One of the challenges is the multiple uses for the term "liberal". In the US liberal refers to the democratic party and thus implies a left leaning orientation. Thus when people use the term neo-liberal they also automatically think it refers to leftist thinking. However, liberal also is a broad term encapsulating a range of philosophical ideas emanating from the European "Enlightenment". Most strands of western thought emerge out of liberalism, particularly political ideas. Marx is certainly immersed in liberal philosophy but attempts to offer an internal critique. Thus critical theory, emerging from the Frankfurt School (Adorno, Benjamin, Arendt, etc.) provide one avenue of moving outside of liberalism, but mostly as a critique of it rather than any clear alternative.

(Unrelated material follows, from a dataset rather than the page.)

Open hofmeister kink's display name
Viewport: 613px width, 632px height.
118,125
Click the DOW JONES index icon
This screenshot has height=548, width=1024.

Neo-liberalism emerges from this later usage - it is a transformation of a broad philosophical idea into a particular political/economic ideology. As an ideology neo-liberalism is in fact right-wing, combining libertarian ideas with western imperialist interests and corporate capitalism. It became naturalized in the US and UK in the 1980s under Reagan and Thatcher and every president and prime minister since, be they republican or democrat, tory or labor, have advanced the neoliberal agenda. Neoliberalism has pushed the leftist democratic party and labor party to the right of center today. Clinton, Obama, Blair have been nightmares to anyone with a true liberal vision (not that such a vision is any better). But just because it is embraced by democrats and labor doesn't make it leftist - it just makes them rightists!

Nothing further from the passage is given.